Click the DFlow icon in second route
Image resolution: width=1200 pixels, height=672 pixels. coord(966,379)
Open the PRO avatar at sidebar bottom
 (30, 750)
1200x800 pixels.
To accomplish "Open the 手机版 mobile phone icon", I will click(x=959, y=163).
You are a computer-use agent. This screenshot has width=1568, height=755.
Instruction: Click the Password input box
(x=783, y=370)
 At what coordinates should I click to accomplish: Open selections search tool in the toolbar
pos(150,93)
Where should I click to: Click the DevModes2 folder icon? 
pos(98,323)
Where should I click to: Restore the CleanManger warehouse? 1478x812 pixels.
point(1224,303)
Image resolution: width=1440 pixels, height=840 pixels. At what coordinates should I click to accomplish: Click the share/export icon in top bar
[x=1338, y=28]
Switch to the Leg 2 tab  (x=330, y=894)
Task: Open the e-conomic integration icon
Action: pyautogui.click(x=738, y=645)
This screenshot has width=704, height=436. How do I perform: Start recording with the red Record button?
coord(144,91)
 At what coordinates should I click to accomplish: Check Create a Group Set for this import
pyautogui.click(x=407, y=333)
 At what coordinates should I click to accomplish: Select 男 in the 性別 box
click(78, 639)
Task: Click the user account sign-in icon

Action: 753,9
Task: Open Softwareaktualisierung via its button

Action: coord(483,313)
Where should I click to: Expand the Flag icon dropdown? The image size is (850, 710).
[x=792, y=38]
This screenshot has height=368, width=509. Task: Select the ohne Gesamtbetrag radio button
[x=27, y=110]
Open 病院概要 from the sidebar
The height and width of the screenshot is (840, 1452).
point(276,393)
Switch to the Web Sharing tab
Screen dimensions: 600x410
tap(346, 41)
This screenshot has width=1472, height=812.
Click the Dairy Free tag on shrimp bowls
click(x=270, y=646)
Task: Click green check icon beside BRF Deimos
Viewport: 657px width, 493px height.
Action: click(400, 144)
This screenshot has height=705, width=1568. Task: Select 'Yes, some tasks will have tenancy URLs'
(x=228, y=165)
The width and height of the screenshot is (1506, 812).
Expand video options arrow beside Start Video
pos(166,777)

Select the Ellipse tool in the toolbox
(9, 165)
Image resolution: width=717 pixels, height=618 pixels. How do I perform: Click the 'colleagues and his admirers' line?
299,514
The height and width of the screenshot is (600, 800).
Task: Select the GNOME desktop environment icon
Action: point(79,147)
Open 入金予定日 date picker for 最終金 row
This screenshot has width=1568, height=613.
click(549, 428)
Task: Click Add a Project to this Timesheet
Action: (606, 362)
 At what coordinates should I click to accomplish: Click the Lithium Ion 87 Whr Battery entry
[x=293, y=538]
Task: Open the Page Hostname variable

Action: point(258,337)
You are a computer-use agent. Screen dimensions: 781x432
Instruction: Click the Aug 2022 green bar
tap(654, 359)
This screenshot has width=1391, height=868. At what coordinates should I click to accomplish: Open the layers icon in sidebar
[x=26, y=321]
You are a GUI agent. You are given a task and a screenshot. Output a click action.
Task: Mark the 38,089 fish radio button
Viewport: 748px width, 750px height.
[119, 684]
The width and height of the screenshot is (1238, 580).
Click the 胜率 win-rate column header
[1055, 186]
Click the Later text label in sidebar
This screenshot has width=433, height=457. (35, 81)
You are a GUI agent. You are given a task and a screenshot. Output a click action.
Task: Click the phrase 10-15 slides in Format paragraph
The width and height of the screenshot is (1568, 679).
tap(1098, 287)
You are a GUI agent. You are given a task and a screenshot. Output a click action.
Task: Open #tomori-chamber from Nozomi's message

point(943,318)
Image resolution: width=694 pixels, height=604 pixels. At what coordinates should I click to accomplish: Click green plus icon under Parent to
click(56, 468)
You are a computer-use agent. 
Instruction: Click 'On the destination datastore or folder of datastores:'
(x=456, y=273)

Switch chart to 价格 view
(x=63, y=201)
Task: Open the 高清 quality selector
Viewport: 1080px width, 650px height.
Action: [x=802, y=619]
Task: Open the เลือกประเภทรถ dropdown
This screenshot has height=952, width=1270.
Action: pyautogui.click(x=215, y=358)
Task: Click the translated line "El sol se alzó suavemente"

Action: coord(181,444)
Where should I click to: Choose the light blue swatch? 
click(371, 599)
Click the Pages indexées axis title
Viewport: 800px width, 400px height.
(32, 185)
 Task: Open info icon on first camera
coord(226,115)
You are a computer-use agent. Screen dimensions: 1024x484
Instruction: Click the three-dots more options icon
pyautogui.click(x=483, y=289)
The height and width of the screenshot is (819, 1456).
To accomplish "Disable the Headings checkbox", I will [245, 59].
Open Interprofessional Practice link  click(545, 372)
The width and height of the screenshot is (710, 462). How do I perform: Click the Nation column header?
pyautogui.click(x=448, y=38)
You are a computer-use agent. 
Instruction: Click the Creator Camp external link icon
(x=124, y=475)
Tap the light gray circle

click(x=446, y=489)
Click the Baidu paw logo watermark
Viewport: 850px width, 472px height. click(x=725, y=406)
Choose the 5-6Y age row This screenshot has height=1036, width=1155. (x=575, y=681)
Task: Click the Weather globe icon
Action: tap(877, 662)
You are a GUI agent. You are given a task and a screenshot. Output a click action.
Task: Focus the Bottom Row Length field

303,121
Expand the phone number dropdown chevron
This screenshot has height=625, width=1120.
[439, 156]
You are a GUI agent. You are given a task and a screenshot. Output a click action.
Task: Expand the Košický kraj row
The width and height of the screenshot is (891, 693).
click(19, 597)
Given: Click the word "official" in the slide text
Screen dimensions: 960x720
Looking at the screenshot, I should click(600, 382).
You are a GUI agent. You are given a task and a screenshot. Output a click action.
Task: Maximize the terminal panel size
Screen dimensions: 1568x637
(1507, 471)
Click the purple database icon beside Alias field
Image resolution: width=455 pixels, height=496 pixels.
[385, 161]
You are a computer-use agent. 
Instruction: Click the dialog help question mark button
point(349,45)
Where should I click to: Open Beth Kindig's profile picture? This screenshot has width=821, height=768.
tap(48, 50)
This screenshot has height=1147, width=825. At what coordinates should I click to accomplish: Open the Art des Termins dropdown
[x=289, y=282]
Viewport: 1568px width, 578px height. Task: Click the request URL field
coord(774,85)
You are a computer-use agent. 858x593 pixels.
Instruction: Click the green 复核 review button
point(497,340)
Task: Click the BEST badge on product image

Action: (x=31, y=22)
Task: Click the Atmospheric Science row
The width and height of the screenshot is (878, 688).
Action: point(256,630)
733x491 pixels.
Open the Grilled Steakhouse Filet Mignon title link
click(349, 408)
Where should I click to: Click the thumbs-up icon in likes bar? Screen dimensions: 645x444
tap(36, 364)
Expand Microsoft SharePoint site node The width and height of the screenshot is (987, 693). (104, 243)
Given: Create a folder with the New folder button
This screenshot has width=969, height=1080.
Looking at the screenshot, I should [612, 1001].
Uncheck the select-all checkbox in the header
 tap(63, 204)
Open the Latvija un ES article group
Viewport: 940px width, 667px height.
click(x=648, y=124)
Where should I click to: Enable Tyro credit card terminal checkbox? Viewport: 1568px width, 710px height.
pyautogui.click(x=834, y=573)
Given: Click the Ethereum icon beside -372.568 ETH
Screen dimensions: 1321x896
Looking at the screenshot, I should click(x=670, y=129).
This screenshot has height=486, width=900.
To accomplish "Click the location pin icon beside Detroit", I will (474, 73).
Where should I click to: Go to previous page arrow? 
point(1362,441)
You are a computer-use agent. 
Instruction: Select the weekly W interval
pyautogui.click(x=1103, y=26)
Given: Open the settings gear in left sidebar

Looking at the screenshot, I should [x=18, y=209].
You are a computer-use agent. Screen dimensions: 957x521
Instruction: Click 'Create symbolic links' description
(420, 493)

==============================

Reproduce all of the material above with every line unchanged.

Click the DFlow icon in second route
Image resolution: width=1200 pixels, height=672 pixels. coord(966,379)
Open the PRO avatar at sidebar bottom
 (30, 750)
1200x800 pixels.
To accomplish "Open the 手机版 mobile phone icon", I will click(x=959, y=163).
You are a computer-use agent. This screenshot has width=1568, height=755.
Instruction: Click the Password input box
(x=783, y=370)
 At what coordinates should I click to accomplish: Open selections search tool in the toolbar
pos(150,93)
Where should I click to: Click the DevModes2 folder icon? 
pos(98,323)
Where should I click to: Restore the CleanManger warehouse? 1478x812 pixels.
point(1224,303)
Image resolution: width=1440 pixels, height=840 pixels. At what coordinates should I click to accomplish: Click the share/export icon in top bar
[x=1338, y=28]
Switch to the Leg 2 tab  (x=330, y=894)
Task: Open the e-conomic integration icon
Action: pyautogui.click(x=738, y=645)
This screenshot has width=704, height=436. How do I perform: Start recording with the red Record button?
coord(144,91)
 At what coordinates should I click to accomplish: Check Create a Group Set for this import
pyautogui.click(x=407, y=333)
 At what coordinates should I click to accomplish: Select 男 in the 性別 box
click(78, 639)
Task: Click the user account sign-in icon

Action: 753,9
Task: Open Softwareaktualisierung via its button

Action: coord(483,313)
Where should I click to: Expand the Flag icon dropdown? The image size is (850, 710).
[x=792, y=38]
This screenshot has height=368, width=509. Task: Select the ohne Gesamtbetrag radio button
[x=27, y=110]
Open 病院概要 from the sidebar
The height and width of the screenshot is (840, 1452).
point(276,393)
Switch to the Web Sharing tab
Screen dimensions: 600x410
tap(346, 41)
This screenshot has width=1472, height=812.
Click the Dairy Free tag on shrimp bowls
click(x=270, y=646)
Task: Click green check icon beside BRF Deimos
Viewport: 657px width, 493px height.
Action: click(400, 144)
This screenshot has height=705, width=1568. Task: Select 'Yes, some tasks will have tenancy URLs'
(x=228, y=165)
The width and height of the screenshot is (1506, 812).
Expand video options arrow beside Start Video
pos(166,777)

Select the Ellipse tool in the toolbox
(9, 165)
Image resolution: width=717 pixels, height=618 pixels. How do I perform: Click the 'colleagues and his admirers' line?
299,514
The height and width of the screenshot is (600, 800).
Task: Select the GNOME desktop environment icon
Action: point(79,147)
Open 入金予定日 date picker for 最終金 row
This screenshot has width=1568, height=613.
click(549, 428)
Task: Click Add a Project to this Timesheet
Action: (606, 362)
 At what coordinates should I click to accomplish: Click the Lithium Ion 87 Whr Battery entry
[x=293, y=538]
Task: Open the Page Hostname variable

Action: point(258,337)
You are a computer-use agent. Screen dimensions: 781x432
Instruction: Click the Aug 2022 green bar
tap(654, 359)
This screenshot has width=1391, height=868. At what coordinates should I click to accomplish: Open the layers icon in sidebar
[x=26, y=321]
You are a GUI agent. You are given a task and a screenshot. Output a click action.
Task: Mark the 38,089 fish radio button
Viewport: 748px width, 750px height.
[119, 684]
The width and height of the screenshot is (1238, 580).
Click the 胜率 win-rate column header
[1055, 186]
Click the Later text label in sidebar
This screenshot has width=433, height=457. (35, 81)
You are a GUI agent. You are given a task and a screenshot. Output a click action.
Task: Click the phrase 10-15 slides in Format paragraph
The width and height of the screenshot is (1568, 679).
tap(1098, 287)
You are a GUI agent. You are given a task and a screenshot. Output a click action.
Task: Open #tomori-chamber from Nozomi's message

point(943,318)
Image resolution: width=694 pixels, height=604 pixels. At what coordinates should I click to accomplish: Click green plus icon under Parent to
click(56, 468)
You are a computer-use agent. 
Instruction: Click 'On the destination datastore or folder of datastores:'
(x=456, y=273)

Switch chart to 价格 view
(x=63, y=201)
Task: Open the 高清 quality selector
Viewport: 1080px width, 650px height.
Action: [x=802, y=619]
Task: Open the เลือกประเภทรถ dropdown
This screenshot has height=952, width=1270.
Action: pyautogui.click(x=215, y=358)
Task: Click the translated line "El sol se alzó suavemente"

Action: coord(181,444)
Where should I click to: Choose the light blue swatch? 
click(371, 599)
Click the Pages indexées axis title
Viewport: 800px width, 400px height.
(32, 185)
 Task: Open info icon on first camera
coord(226,115)
You are a computer-use agent. Screen dimensions: 1024x484
Instruction: Click the three-dots more options icon
pyautogui.click(x=483, y=289)
The height and width of the screenshot is (819, 1456).
To accomplish "Disable the Headings checkbox", I will [245, 59].
Open Interprofessional Practice link  click(545, 372)
The width and height of the screenshot is (710, 462). How do I perform: Click the Nation column header?
pyautogui.click(x=448, y=38)
You are a computer-use agent. 
Instruction: Click the Creator Camp external link icon
(x=124, y=475)
Tap the light gray circle

click(x=446, y=489)
Click the Baidu paw logo watermark
Viewport: 850px width, 472px height. click(x=725, y=406)
Choose the 5-6Y age row This screenshot has height=1036, width=1155. (x=575, y=681)
Task: Click the Weather globe icon
Action: tap(877, 662)
You are a GUI agent. You are given a task and a screenshot. Output a click action.
Task: Focus the Bottom Row Length field

303,121
Expand the phone number dropdown chevron
This screenshot has height=625, width=1120.
[439, 156]
You are a GUI agent. You are given a task and a screenshot. Output a click action.
Task: Expand the Košický kraj row
The width and height of the screenshot is (891, 693).
click(19, 597)
Given: Click the word "official" in the slide text
Screen dimensions: 960x720
Looking at the screenshot, I should click(600, 382).
You are a GUI agent. You are given a task and a screenshot. Output a click action.
Task: Maximize the terminal panel size
Screen dimensions: 1568x637
(1507, 471)
Click the purple database icon beside Alias field
Image resolution: width=455 pixels, height=496 pixels.
[385, 161]
You are a computer-use agent. 
Instruction: Click the dialog help question mark button
point(349,45)
Where should I click to: Open Beth Kindig's profile picture? This screenshot has width=821, height=768.
tap(48, 50)
This screenshot has height=1147, width=825. At what coordinates should I click to accomplish: Open the Art des Termins dropdown
[x=289, y=282]
Viewport: 1568px width, 578px height. Task: Click the request URL field
coord(774,85)
You are a computer-use agent. 858x593 pixels.
Instruction: Click the green 复核 review button
point(497,340)
Task: Click the BEST badge on product image

Action: (x=31, y=22)
Task: Click the Atmospheric Science row
The width and height of the screenshot is (878, 688).
Action: point(256,630)
733x491 pixels.
Open the Grilled Steakhouse Filet Mignon title link
click(349, 408)
Where should I click to: Click the thumbs-up icon in likes bar? Screen dimensions: 645x444
tap(36, 364)
Expand Microsoft SharePoint site node The width and height of the screenshot is (987, 693). (104, 243)
Given: Create a folder with the New folder button
This screenshot has width=969, height=1080.
Looking at the screenshot, I should [612, 1001].
Uncheck the select-all checkbox in the header
 tap(63, 204)
Open the Latvija un ES article group
Viewport: 940px width, 667px height.
click(x=648, y=124)
Where should I click to: Enable Tyro credit card terminal checkbox? Viewport: 1568px width, 710px height.
pyautogui.click(x=834, y=573)
Given: Click the Ethereum icon beside -372.568 ETH
Screen dimensions: 1321x896
Looking at the screenshot, I should click(x=670, y=129).
This screenshot has height=486, width=900.
To accomplish "Click the location pin icon beside Detroit", I will (474, 73).
Where should I click to: Go to previous page arrow? 
point(1362,441)
You are a computer-use agent. 
Instruction: Select the weekly W interval
pyautogui.click(x=1103, y=26)
Given: Open the settings gear in left sidebar

Looking at the screenshot, I should [x=18, y=209].
You are a computer-use agent. Screen dimensions: 957x521
Instruction: Click 'Create symbolic links' description
(420, 493)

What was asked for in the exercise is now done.